Kann bei wiederkehrenden Blasenentzündungen helfen.

Die Bärentraube ist schon lange Teil der europäischen und alpinen Volksmedizin. Man verwendet die getrockneten Blätter der Bärentraube vor allem bei Harnwegsinfekten und Entzündungen der ableitenden Harnwege.

Bärentraubenblätter ersetzen keine antibiotische Therapie, wirken aber bei leichten Infektionen desinfizierend und können auch bei wiederkehrenden Blasenentzündungen eine sinnvolle Therapieoption sein. Studien zeigten zudem, dass Bärentraubenblättertee die Wirkung von Antibiotika verstärkt.
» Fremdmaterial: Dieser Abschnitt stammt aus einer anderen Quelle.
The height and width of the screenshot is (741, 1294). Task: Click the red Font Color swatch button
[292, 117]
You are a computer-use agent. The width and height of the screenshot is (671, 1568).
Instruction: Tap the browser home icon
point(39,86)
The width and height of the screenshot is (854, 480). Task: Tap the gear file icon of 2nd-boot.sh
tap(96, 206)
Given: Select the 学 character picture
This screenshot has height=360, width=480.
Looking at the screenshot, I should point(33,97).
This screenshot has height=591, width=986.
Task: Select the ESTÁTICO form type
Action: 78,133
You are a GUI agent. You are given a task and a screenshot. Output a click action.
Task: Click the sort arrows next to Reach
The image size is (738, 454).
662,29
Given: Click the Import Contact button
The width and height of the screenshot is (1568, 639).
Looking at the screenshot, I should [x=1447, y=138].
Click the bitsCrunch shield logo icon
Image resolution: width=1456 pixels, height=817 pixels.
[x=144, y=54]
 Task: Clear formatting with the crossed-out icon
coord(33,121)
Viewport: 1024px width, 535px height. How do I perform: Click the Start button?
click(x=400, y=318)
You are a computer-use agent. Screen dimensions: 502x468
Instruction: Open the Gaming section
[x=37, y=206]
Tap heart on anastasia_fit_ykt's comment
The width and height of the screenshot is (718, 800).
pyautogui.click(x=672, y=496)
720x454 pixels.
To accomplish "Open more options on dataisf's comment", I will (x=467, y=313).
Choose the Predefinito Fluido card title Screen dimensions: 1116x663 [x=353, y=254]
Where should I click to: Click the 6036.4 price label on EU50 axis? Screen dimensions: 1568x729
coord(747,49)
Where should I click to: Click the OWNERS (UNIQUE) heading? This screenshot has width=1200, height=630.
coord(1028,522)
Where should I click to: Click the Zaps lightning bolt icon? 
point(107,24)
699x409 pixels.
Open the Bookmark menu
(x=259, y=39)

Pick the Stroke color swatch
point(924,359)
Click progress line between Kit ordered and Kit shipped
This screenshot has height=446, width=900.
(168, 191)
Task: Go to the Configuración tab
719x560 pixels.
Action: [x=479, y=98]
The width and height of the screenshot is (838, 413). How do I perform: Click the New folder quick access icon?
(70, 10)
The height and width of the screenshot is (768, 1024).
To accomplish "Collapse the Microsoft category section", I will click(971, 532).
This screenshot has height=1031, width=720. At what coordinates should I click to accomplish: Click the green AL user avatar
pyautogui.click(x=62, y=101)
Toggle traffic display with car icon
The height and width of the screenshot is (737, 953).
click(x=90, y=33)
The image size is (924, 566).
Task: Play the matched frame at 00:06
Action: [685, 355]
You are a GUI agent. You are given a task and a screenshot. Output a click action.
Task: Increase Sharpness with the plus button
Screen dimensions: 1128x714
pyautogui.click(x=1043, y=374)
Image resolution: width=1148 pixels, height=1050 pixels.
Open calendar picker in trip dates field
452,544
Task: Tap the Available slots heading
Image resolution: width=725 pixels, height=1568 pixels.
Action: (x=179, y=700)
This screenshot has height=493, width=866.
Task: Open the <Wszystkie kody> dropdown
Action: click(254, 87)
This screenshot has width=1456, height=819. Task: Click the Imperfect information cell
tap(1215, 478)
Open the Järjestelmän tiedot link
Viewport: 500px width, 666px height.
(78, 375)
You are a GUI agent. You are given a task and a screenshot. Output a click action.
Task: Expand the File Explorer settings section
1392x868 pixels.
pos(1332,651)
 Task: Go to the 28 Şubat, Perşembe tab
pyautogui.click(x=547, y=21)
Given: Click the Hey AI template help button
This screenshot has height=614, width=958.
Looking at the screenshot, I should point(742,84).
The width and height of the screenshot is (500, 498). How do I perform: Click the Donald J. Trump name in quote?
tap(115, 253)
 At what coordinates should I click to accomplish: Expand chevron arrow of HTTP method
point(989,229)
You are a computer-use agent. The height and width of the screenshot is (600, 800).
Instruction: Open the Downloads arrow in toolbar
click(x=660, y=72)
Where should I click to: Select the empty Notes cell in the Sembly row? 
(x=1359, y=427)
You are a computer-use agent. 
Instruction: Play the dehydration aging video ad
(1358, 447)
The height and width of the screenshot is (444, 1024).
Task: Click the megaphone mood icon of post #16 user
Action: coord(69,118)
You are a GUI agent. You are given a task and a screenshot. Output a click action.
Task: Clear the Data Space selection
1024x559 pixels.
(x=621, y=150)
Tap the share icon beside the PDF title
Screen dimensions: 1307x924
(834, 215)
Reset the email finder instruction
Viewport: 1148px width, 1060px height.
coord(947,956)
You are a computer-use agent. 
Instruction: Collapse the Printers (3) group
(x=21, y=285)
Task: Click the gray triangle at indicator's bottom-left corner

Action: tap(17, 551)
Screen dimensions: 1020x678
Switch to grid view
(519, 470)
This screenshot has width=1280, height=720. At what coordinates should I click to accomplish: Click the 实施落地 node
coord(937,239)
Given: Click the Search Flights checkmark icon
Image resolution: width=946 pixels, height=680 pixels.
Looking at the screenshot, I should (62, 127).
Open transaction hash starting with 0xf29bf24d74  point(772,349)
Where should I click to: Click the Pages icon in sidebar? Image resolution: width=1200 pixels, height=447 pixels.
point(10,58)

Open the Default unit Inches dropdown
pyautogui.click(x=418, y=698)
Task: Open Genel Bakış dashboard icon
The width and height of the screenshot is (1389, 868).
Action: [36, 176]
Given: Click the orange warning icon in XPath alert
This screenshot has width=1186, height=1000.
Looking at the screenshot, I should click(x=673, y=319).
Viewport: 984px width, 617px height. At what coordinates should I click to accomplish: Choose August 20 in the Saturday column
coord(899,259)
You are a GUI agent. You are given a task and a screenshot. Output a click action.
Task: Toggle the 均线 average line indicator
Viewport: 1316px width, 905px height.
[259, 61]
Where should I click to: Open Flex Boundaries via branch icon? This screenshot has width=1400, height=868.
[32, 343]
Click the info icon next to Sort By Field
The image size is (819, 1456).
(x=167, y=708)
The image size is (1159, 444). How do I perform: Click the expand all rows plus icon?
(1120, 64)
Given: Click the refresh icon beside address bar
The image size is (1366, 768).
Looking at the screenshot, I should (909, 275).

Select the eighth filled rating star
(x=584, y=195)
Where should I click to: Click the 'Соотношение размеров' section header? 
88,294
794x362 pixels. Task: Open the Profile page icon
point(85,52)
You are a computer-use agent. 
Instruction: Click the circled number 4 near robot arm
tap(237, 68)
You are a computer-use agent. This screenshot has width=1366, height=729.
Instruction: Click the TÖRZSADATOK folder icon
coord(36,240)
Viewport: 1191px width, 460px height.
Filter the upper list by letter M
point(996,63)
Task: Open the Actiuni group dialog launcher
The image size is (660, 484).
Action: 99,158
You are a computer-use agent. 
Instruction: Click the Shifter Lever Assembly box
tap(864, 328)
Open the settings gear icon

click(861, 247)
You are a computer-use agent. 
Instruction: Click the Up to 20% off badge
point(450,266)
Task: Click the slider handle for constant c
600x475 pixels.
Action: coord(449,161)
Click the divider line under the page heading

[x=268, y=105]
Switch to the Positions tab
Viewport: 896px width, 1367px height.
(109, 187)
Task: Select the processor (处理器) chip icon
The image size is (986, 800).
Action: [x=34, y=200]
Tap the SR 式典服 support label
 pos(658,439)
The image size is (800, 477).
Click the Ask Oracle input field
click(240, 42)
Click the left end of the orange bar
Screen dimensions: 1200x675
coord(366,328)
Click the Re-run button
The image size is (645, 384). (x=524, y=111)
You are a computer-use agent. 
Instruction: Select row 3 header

Für eine optimale Wirkung wird bis zu viermal täglich eine Tasse Tee mit jeweils 2,5 bis 3 g der getrockneten Blätter zubereitet und getrunken. Zusätzlich wird empfohlen viel Flüssigkeit zu trinken, um die desinfizierende Wirkung der Blätter mit einer Durchspülung der Harnwege zu unterstützen.

Vorsicht: Schwangere, Stillende und Kinder unter zwölf Jahren dürfen Bärentraubenblätter nicht verwenden.